Die mutmaßlichen Auswirkungen der Demographie auf die Ökonomie propagierte schon vor rund zwei Jahrhunderten der Engländer Thomas Malthus. Dieser kam zu dem Schluß, da Englands Bevölkerung schneller wachse als die Wirtschaft, seien Hungersnöte unausweichlich. Nun ist zwar alles ganz anders gekommen - aber was bei Demographen überlebt, ist der Pessimismus. Damals befürchtete man zu viele Menschen, heutzutage sollen es zu wenige sein. Thomas Malthus wie Meinhard Miegel machen ihre Rechnung freilich ohne den Wirt: Die Kraft einer Volkswirtschaft bemißt sich nicht danach, wie viele Menschen zu ihr beitragen, sondern danach, was sie hervorbringen. Die Herausforderung einer Volkswirtschaft besteht in der Steigerung der Produktivität.

Daher ist es mit Miegels Forderung, der Staat solle an seinen Ausgaben sparen, noch nicht getan. Ebenso wichtig sind Verbesserungen der Einnahmen. Wo sie herkommen können, zeigt das Beispiel der Vereinigten Staaten. Das amerikanische Bruttosozialprodukt hat sich in den vergangenen fünfzig Jahren kaum erhöht - jedenfalls nicht nach Tonnage gerechnet. Die Zuwächse der amerikanischen Wertschöpfung liegen im Dienstleistungsgewerbe. Für den kalifornischen Arbeitsmarkt ist die Rüstungsindustrie längst nicht so wichtig wie Silicon Valley und Hollywood. Diese Jobmaschinen indes entstanden ganz ohne staatliche Zuschüsse. Nicht der Staat schafft eine dynamische Wirtschaft, sondern der Unternehmer.

Die Deutschen, tadelt Miegel, neigten im übrigen dazu, ihre Vergangenheit zu verklären. Dieses Gedächtnis sei allerdings ausgesprochen selektiv. Eine Arbeitnehmerfamilie mit vier Mitgliedern verfügte vor fünfzig Jahren nach Miegel über dieselbe Kaufkraft wie heutzutage ein alleinstehender Sozialhilfeempfänger. Die Deutschen wollten nicht wahrhaben, wie gut es ihnen geht, fühlten sich fremd angesichts der Veränderungen im eigenen Land, empfänden ohnehin weder Freude noch Neugier beim Ausblick auf die Zukunft. Deswegen würde es auch wenig nützen, wenn Deutschland seine Grenzen öffnete, um Einwanderer hereinzulassen.

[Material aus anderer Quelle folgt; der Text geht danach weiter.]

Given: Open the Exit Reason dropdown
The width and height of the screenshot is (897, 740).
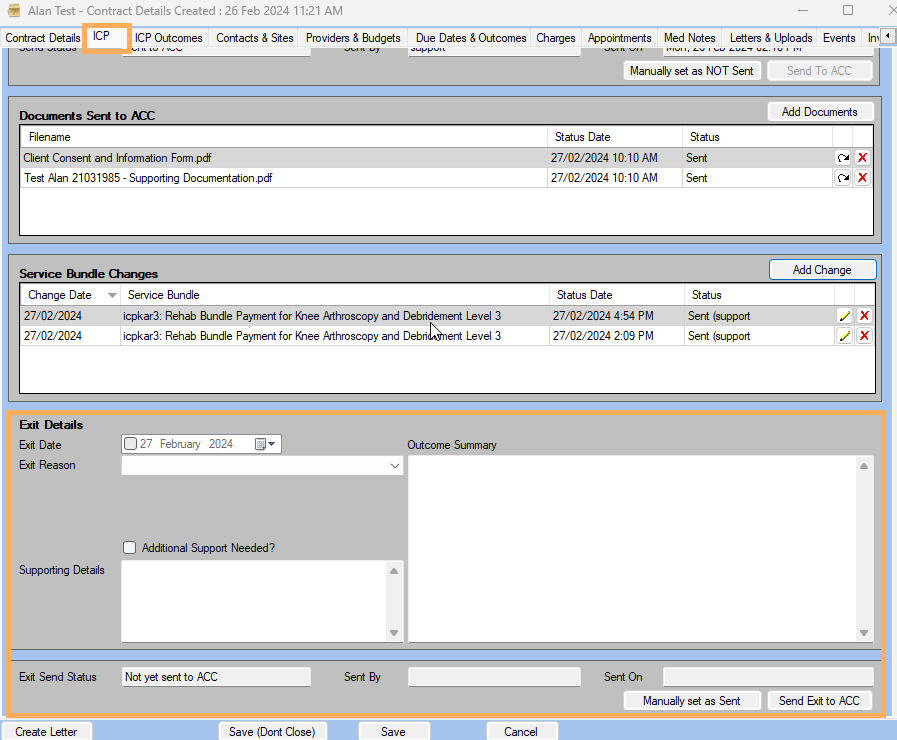Looking at the screenshot, I should [x=394, y=464].
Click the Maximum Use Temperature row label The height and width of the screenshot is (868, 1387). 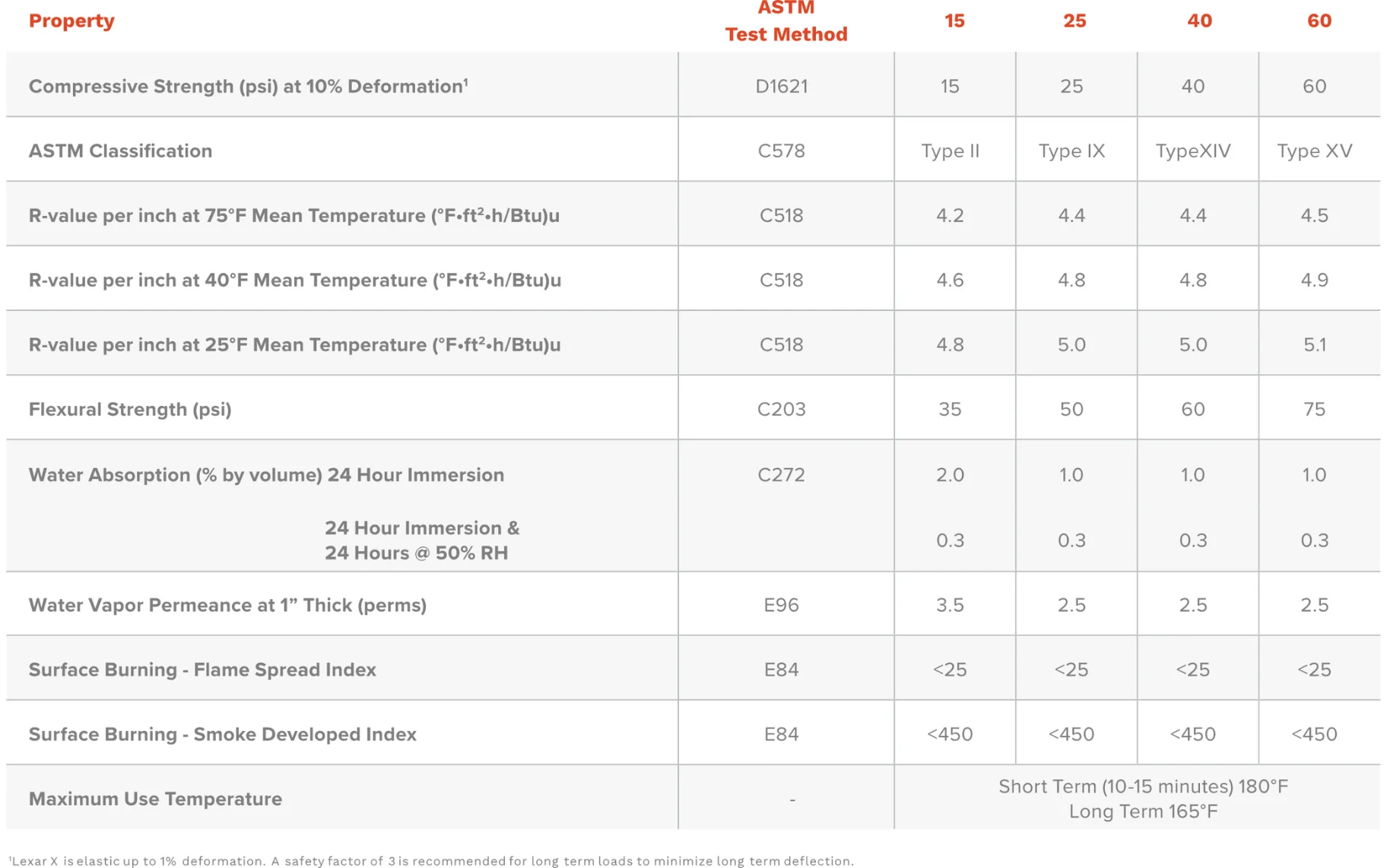(x=155, y=799)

Diese Skepsis, Deutsche würden den Sprung in eine multikulturelle Gesellschaft nicht schaffen, scheint kleinmütig. Wer in Deutschland auch nur einen Blick auf die Angebote von Reisebüros, die Speisekarten von Restaurants und sogar auf die Aufstellung von Fußballmannschaften wirft, erkennt mühelos, wie sehr der Multikulturalismus in Deutschland bereits Fuß gefaßt hat. Das Selbstverständnis der Deutschen - und dies kommt bei Miegels Analyse von Langzeittrends zu kurz - ist von jeher wandlungsfähig gewesen.

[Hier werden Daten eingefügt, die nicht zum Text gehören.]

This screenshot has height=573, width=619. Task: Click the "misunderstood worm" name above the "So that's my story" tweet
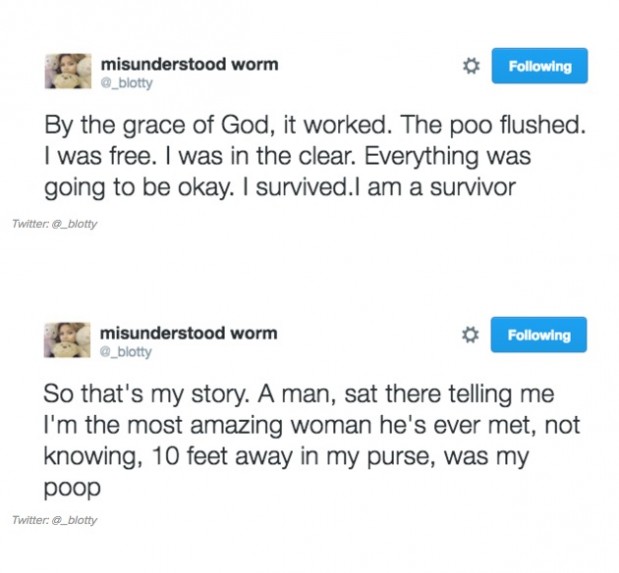click(189, 332)
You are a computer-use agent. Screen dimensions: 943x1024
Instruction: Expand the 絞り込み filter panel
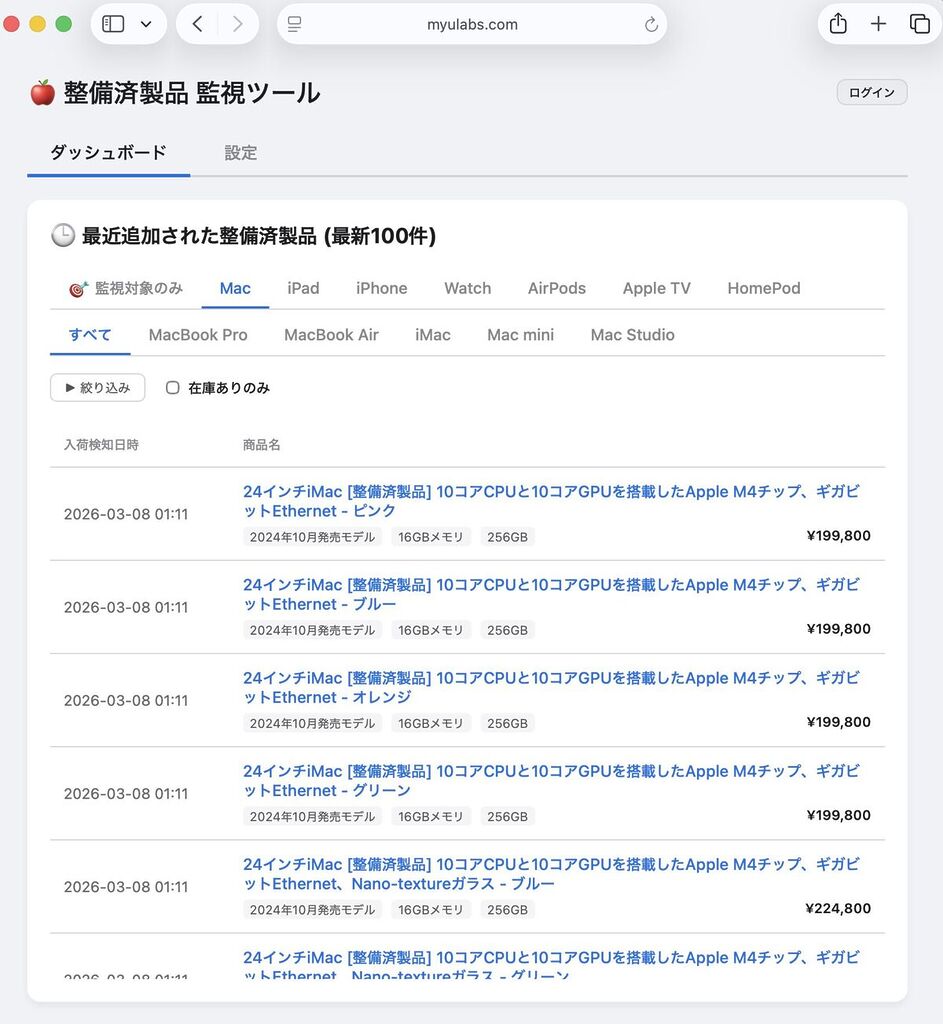(97, 388)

Gerade Zuwanderer gaben wichtige Impulse. Man muß nicht nur an den Alten Fritz und seine Hugenotten denken. Das Wirtschaftswunder der Nachkriegszeit verdankt man nicht nur Ludwig Erhard und dem Marshallplan; ein entscheidender Produktivitätsschub ging auch von den entwurzelten Deutschen aus, die damals im Westen von neuem anfingen. Man vergißt zu leicht, daß die Bundesrepublik Konrad Adenauers rund 8 Millionen Zuwanderer assimilierte - und zwar mit Erfolg.

Meinhard Miegel begnügt sich nicht mit Information und Aufklärung, er heischt Zustimmung oder Widerspruch. Sein Buch ist kompakt und gut lesbar, und der Autor kommt seinem Leser entgegen, indem er an vielen Stellen seine Argumentation nicht mit Literaturhinweisen, sondern mit Beispielen belegt. Die Verwendung von Statistiken ist sparsam und prägnant. Der Leser dankt es, indem er schneller und leichter der Gedankenführung folgt. Deutschland leistet sich nach Miegels Erkenntnis ein luxuriöses Staatsschiff, das an der Rentenfinanzierung zerschellen wird. Der Autor will das Ruder herumreißen. Diesem Buch wünscht man möglichst viele Leser, bevor sie sich im Herbst auf den Weg in die Wahlkabine machen.